* _Instructions for the task_: Reproduce word for word everything in the data below, from the line containing "Identify the location of cell-name: 焊接钢管." down to the very end.

* _Provided records_:
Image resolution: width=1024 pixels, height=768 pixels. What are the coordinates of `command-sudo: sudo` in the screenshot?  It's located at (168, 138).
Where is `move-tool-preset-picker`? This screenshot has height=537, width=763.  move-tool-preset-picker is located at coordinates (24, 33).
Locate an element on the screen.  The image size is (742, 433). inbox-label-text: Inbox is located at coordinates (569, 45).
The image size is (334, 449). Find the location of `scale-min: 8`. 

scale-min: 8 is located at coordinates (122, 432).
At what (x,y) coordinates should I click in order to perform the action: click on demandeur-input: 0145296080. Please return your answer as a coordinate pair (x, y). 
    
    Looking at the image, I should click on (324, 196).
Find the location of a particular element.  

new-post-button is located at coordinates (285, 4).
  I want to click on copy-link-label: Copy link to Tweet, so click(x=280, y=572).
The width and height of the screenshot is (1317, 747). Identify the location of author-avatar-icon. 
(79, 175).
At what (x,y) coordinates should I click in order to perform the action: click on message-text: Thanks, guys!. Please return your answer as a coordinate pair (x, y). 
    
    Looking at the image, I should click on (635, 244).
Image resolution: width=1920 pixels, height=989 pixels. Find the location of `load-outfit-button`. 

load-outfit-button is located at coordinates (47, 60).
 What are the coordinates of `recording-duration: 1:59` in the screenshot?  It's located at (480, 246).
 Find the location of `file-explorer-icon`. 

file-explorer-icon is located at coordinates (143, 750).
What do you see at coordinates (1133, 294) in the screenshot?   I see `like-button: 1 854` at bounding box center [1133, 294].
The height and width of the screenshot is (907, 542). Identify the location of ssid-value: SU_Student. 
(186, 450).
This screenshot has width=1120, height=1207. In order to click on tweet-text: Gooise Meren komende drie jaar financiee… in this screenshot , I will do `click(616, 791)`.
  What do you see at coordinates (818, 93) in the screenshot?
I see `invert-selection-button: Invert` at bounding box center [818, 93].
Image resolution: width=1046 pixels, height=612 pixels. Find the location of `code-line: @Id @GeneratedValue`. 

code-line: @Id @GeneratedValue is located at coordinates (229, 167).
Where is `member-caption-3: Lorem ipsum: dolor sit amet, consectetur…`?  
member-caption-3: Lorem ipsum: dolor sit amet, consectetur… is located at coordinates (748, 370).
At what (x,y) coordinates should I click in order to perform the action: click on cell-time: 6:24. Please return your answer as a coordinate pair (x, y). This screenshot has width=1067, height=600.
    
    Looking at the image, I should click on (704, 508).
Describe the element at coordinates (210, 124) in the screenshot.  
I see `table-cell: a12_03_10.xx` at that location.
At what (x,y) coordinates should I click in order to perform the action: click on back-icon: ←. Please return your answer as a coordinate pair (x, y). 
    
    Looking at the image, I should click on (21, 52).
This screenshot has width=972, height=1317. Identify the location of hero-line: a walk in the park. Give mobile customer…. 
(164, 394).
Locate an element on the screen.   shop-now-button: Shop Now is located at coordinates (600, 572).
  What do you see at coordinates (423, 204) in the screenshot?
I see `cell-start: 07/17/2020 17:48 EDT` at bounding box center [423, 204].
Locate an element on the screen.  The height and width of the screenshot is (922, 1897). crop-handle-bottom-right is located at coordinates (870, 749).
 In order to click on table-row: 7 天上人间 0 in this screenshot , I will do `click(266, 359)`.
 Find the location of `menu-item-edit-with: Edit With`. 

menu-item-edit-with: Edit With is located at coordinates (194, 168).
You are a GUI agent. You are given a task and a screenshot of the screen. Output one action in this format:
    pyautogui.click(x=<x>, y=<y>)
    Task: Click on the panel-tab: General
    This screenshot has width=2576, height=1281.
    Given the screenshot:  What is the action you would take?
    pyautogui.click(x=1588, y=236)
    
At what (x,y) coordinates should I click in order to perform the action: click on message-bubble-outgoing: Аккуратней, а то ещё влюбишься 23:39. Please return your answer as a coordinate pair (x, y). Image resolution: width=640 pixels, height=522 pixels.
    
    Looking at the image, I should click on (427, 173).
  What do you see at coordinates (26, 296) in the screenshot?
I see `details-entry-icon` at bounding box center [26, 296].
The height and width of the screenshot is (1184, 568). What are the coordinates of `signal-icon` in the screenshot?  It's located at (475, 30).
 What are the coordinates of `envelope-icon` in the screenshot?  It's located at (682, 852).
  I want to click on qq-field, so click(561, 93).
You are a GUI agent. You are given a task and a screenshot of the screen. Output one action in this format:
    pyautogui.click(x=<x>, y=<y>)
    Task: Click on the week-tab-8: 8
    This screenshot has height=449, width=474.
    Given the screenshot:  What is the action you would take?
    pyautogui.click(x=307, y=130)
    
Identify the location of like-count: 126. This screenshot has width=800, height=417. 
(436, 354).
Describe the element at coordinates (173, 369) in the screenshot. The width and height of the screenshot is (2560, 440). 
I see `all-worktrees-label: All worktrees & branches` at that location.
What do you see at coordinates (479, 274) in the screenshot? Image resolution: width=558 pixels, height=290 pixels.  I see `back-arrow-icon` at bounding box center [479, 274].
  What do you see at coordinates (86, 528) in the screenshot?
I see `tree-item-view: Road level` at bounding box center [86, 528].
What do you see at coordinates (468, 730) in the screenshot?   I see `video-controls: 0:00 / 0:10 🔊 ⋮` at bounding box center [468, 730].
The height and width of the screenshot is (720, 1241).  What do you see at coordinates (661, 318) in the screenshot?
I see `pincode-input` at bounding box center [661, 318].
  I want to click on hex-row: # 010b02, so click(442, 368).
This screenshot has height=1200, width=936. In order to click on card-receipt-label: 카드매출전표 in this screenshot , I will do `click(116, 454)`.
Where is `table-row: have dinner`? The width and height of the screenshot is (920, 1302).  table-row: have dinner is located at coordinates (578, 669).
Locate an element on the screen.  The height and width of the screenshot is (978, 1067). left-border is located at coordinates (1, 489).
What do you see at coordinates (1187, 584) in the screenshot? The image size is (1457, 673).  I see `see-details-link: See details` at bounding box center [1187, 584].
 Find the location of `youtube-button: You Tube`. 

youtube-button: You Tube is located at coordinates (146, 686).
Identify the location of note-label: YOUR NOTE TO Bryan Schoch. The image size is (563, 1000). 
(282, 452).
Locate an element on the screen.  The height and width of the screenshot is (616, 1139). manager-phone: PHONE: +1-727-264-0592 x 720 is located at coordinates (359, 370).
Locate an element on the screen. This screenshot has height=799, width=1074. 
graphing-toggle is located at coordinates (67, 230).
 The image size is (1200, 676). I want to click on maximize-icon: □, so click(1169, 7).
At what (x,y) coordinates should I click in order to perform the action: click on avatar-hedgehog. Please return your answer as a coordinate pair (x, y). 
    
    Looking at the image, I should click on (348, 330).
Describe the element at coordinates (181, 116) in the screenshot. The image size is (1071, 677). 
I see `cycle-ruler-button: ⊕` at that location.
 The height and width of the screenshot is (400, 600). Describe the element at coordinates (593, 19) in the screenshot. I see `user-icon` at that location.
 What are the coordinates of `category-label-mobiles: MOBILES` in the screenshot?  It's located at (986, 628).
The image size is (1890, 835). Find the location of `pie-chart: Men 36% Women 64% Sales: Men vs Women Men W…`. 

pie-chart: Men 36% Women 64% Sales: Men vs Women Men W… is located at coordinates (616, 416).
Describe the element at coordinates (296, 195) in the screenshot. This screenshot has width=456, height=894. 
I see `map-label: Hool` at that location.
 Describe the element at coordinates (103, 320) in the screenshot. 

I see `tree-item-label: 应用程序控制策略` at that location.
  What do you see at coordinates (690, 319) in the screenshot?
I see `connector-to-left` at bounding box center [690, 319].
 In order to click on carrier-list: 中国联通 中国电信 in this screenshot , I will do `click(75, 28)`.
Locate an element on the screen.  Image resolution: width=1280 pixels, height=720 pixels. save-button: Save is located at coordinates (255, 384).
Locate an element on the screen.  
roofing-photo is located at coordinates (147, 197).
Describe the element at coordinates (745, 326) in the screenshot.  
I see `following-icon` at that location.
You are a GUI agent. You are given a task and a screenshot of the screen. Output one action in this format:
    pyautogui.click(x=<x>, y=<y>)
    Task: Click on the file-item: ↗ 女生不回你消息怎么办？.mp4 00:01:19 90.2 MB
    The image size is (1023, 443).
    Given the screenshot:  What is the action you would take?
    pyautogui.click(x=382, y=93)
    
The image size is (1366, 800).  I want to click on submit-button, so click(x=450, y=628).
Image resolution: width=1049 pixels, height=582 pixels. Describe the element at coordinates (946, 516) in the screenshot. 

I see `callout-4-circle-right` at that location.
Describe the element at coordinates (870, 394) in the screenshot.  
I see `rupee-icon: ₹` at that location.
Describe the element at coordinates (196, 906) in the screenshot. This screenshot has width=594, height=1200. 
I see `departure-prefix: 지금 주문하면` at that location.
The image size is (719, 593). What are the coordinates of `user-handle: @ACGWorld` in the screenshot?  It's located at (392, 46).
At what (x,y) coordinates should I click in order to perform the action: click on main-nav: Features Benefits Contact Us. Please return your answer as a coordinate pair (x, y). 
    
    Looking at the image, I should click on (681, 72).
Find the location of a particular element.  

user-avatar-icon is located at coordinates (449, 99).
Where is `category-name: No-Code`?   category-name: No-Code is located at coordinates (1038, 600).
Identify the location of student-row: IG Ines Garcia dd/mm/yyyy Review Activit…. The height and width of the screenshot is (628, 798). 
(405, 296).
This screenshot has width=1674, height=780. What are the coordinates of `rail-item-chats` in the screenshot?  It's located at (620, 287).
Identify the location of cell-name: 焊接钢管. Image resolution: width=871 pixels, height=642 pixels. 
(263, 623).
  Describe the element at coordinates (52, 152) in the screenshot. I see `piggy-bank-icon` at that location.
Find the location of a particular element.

* _Answer to this exercise_:
Identify the location of cell-name: 焊接钢管. Image resolution: width=871 pixels, height=642 pixels. 
(263, 623).
  Describe the element at coordinates (52, 152) in the screenshot. I see `piggy-bank-icon` at that location.
Find the location of a particular element.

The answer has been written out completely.